Issue 270: EQ Answers

The answers to the Circuit Cellar 270 Engineering Quotient are now available. The problems and answers are listed below.

Problem 1: Given a microprocessor that has hardware support for just one level of priority for interrupts, is it possible to implement multiple priorities in software? If so, what are the prerequisites that are required?

Answer 1: Yes, given a few basic capabilities, it is possible to implement multiple levels of interrupt priority in software. The basic requirements are that it must be possible to reenable interrupts from within an interrupt service routine (ISR) and that the different interrupt sources can be individually masked.

Question 2: What is the basic scheme for implementing software interrupt priorities?

Answer 2: In normal operation, all the interrupt sources are enabled, along with the processor’s global-interrupt mask.

When an interrupt occurs, the global interrupt mask is disabled and the “master” ISR is entered. This code must (quickly) determine which interrupt occurred, disable that interrupt and all lower-priority interrupts at their sources, then reenable the global-interrupt mask before jumping to the ISR for that interrupt. This can often be facilitated by precomputing a table of interrupt masks for each priority level.

Question 3: What are some of the problems associated with software interrupt priorities?

Answer 3: For one thing, the start-up latency of all the ISRs is increased by the time spent in the “master” ISR. This can be a problem in time-critical systems. This scheme enables interrupts to be nested, so the stack must be large enough to handle the worst-case nesting of ISRs, on top of the worst-case nesting of non-interrupt subroutine calls.

Finally, it is very tricky to do this in anything other than Assembly language. If you want to use a high-level language, you’ll need to be intimately familiar with the language’s run-time library and how it handles interrupts and reentrancy, in general.

Answer 4: Yes, on most such processors, you can execute a subroutine call to a “return from interrupt” instruction while still in the master ISR, which will then return to the master ISR, but with interrupts enabled.
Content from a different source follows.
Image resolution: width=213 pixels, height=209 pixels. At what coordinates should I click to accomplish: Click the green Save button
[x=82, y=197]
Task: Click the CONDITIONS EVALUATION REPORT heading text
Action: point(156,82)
Check to see whether the “return from interrupt” affects any other processor state (e.g., popping a status word from the stack) and prepare the stack accordingly.

Also, beware that another interrupt could occur immediately thereafter, and make sure the master ISR is reentrant beyond that point.

 

Contributed by David Tweed

Issue 268: EQ Answers

Problem 1: A transformer’s windings, when measured individually (all other windings disconnected), have a certain amount of inductance. If you have a 1:1 transformer (both windings have the same inductance) and connect the windings in series, what value of inductance do you get?

Answer 1: Assuming you connect the windings in-phase, you’ll have double the number of turns, so the resulting inductance will be about four times the inductance of one winding alone.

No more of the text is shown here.